The Skydiver’s own webbing technician modified the fixings of the ‘Camelbak’ rucksack to ensure all parts of the system were safely secured and that the needs of the jump were met.
For this SIS LIVE employed a similar system with a rucksack carrying transmission equipment, but with smaller helmet-mounted mini cameras. Because the skydivers came close to each other in the formation jump a much smaller camera was used due to safety.
On Board Cameras
Plane 1: Pilatus P6
SIS LIVE rigged the first aeroplane with a 2 GHz RF Transmitter, which allowed up to four camera inputs, with one being transmitted to the ground receivers at any one time. The switching of the cameras was controlled via UHF data link from the ground. The system was mounted under the jump master’s seat next to the pilot and powered by a 12volt battery, housed in a purpose-built aluminium case.
All parts of the system were mounted on a sub plate that was fitted to the floor with “dual lock” a 3M product made for temporary installation such as this. All parts were then ty-rapped to the metal structure of the seat and from here a cable loom went through the gap of the sliding door to the Arial array mounted to the step of the plane. The aircraft door still had full operation and could be closed and locked as normal.
Camera One: wing strut
Camera one was mounted to the upper wing strut with the cable passing down inside of the strut fairing and out of the bottom and into the plane through the door.

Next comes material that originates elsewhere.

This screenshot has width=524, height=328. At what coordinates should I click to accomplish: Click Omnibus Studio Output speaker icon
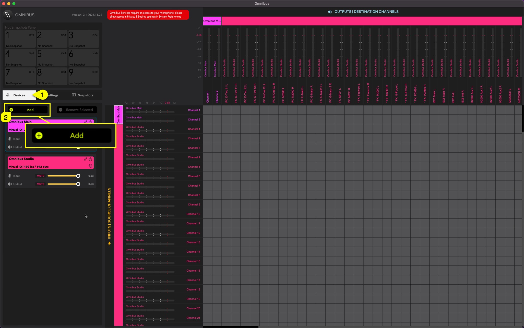[10, 184]
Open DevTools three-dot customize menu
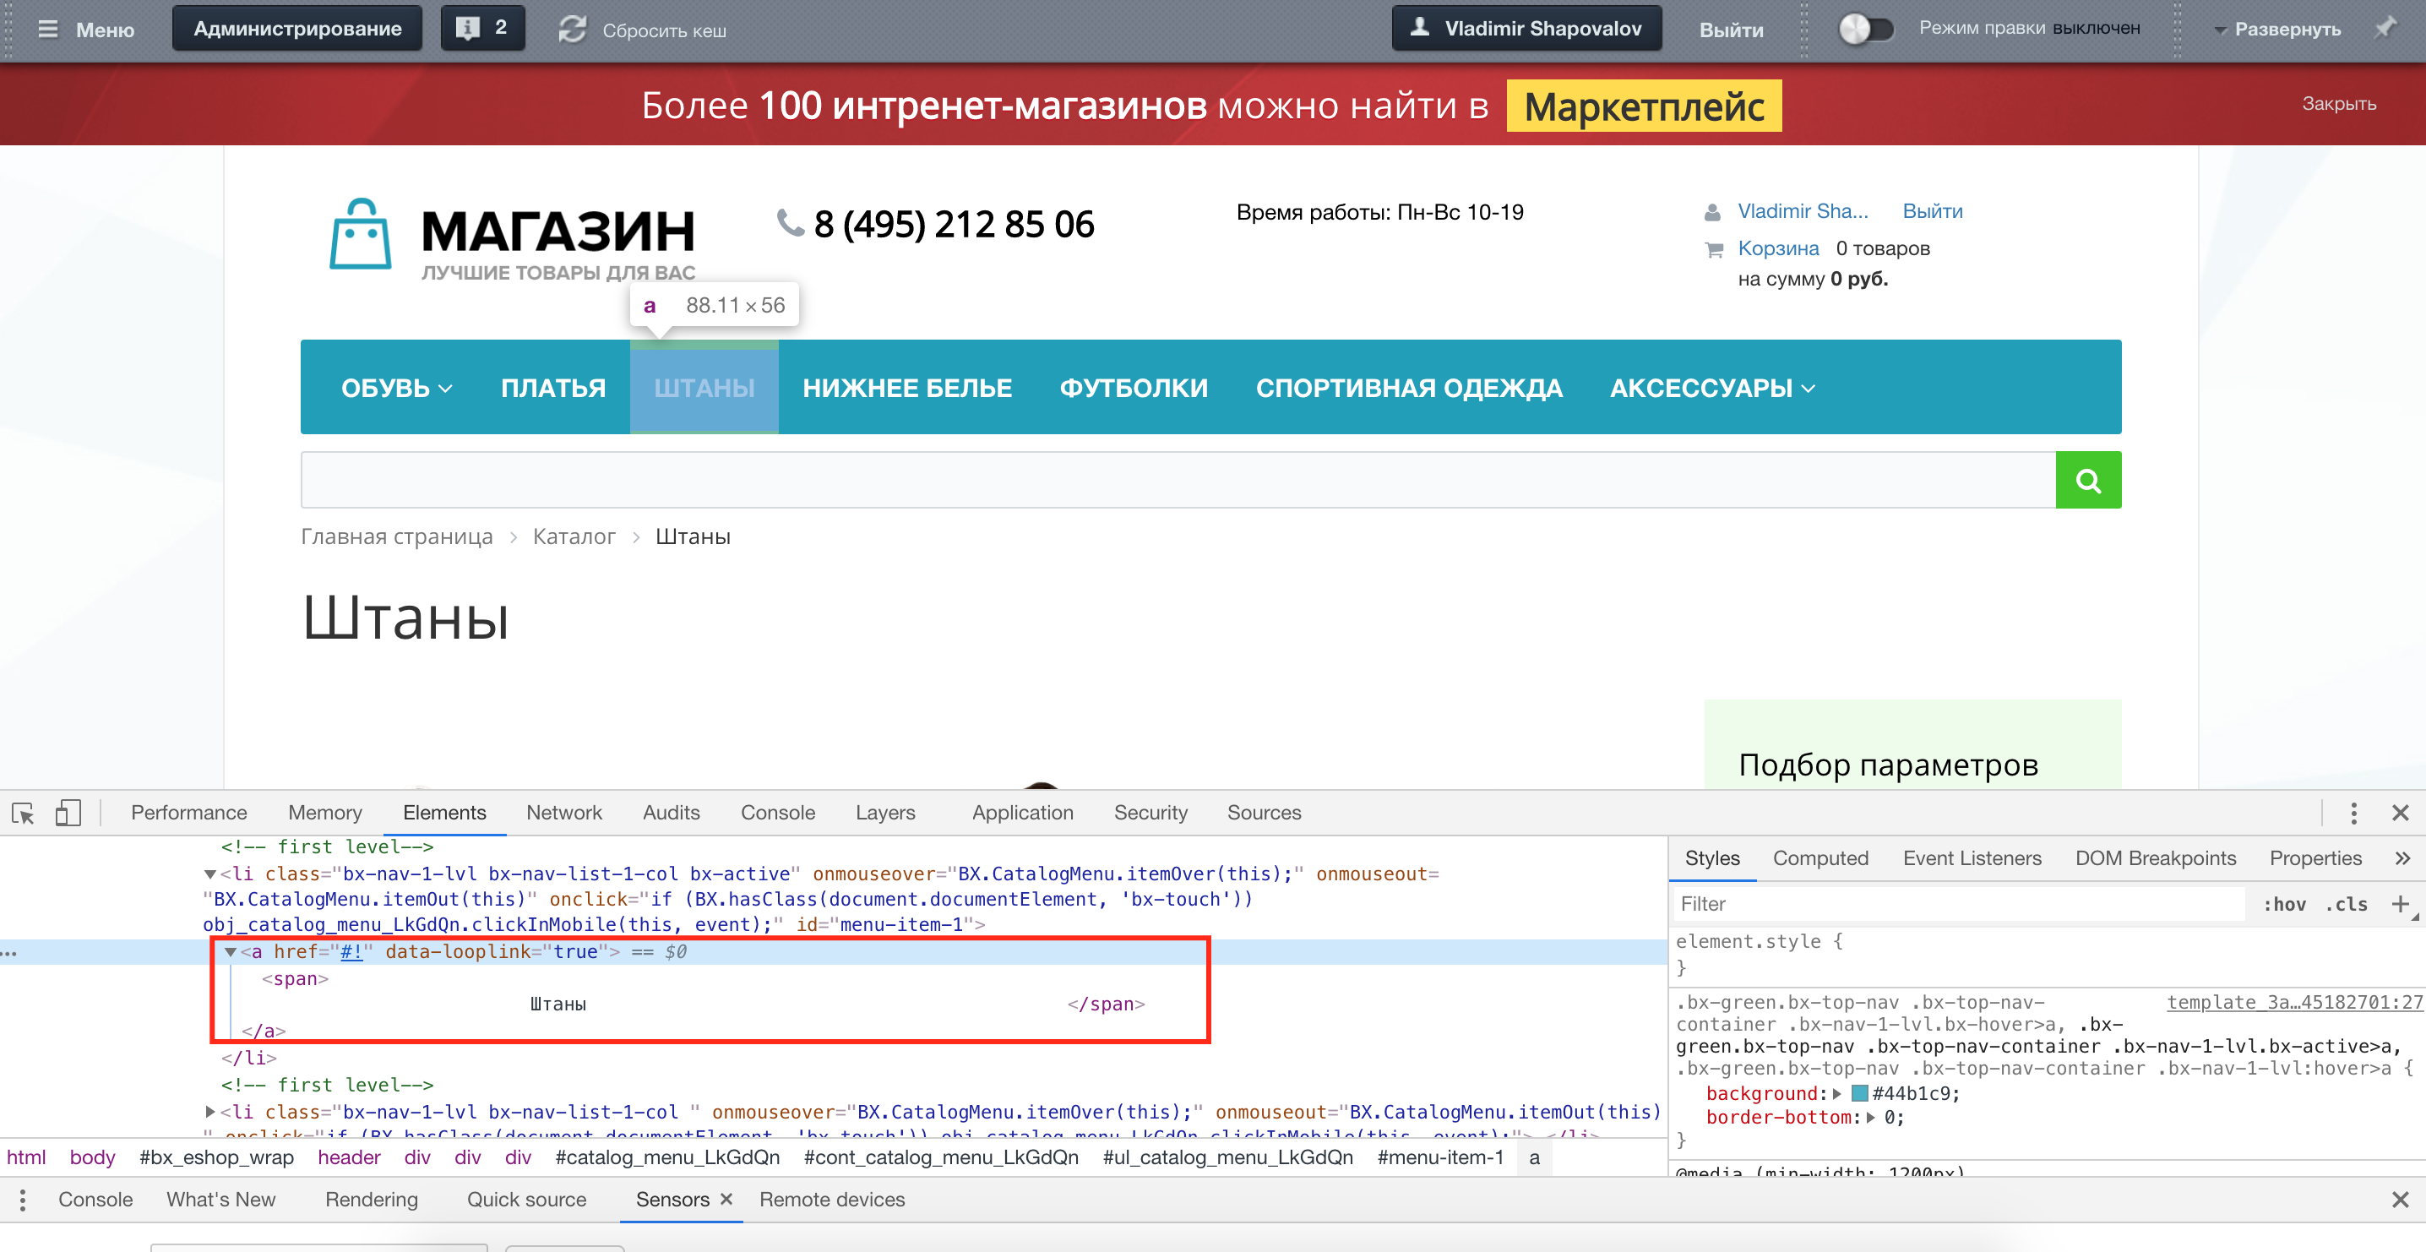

A micro bullet cam weighing only 35grams including the mechanical mount was used and fixed in place by “Dual Lock“, webbing safety and two ty-raps.
Camera Two: External door shot
This micro camera was mounted on a Dual lock with black-tak sealer around the mounting, fixed to the plane surface above the pivot point of the undercarriage strut.
Camera Three: internal door exit camera
The third on board micro camera was mounted to the cabin wall above the exit door.
Plane Two: Cessna Caravan
An RF transmitter was mounted in a similar way to the P6 with the system positioned between the seats, and bonded to the framework of the partition wall. All cables went under the fixed matting to the rear sliding door and through the gap to the aerial array which was mounted on the external step.
Camera one: A small manned camera with a broadcast lens
A cameraman was positioned at the rear of the plane to film the divers exiting. The camera itself was separately tied to the plane and the operative tethered to an experienced skydiver. This meant that in an emergency the cameraman could have exited the plane as a tandem diver, leaving the camera behind in the plane.
Camera two: Exterior wing camera
This was fixed to the wing pull down ring by means of a twin washer’s type clamp, with a secondary tie wrap. The camera cable then went along the leading edge of the wing, covered by helicopter leading edge tape, then into the gap of the sliding door.
Camera Three: External cross shot camera
This camera was to deliver shots of the other plane when in formation. A roll bar clamp was used with double sided tape to the hand hold on the side of the aircraft, with ty-raps as the secondary. The cable was routed through the sliding door.
All camera leads were made from type 44 aircraft spec cable and all mounts were agreed with the plane operator and the flight engineer who had final approval on the installations.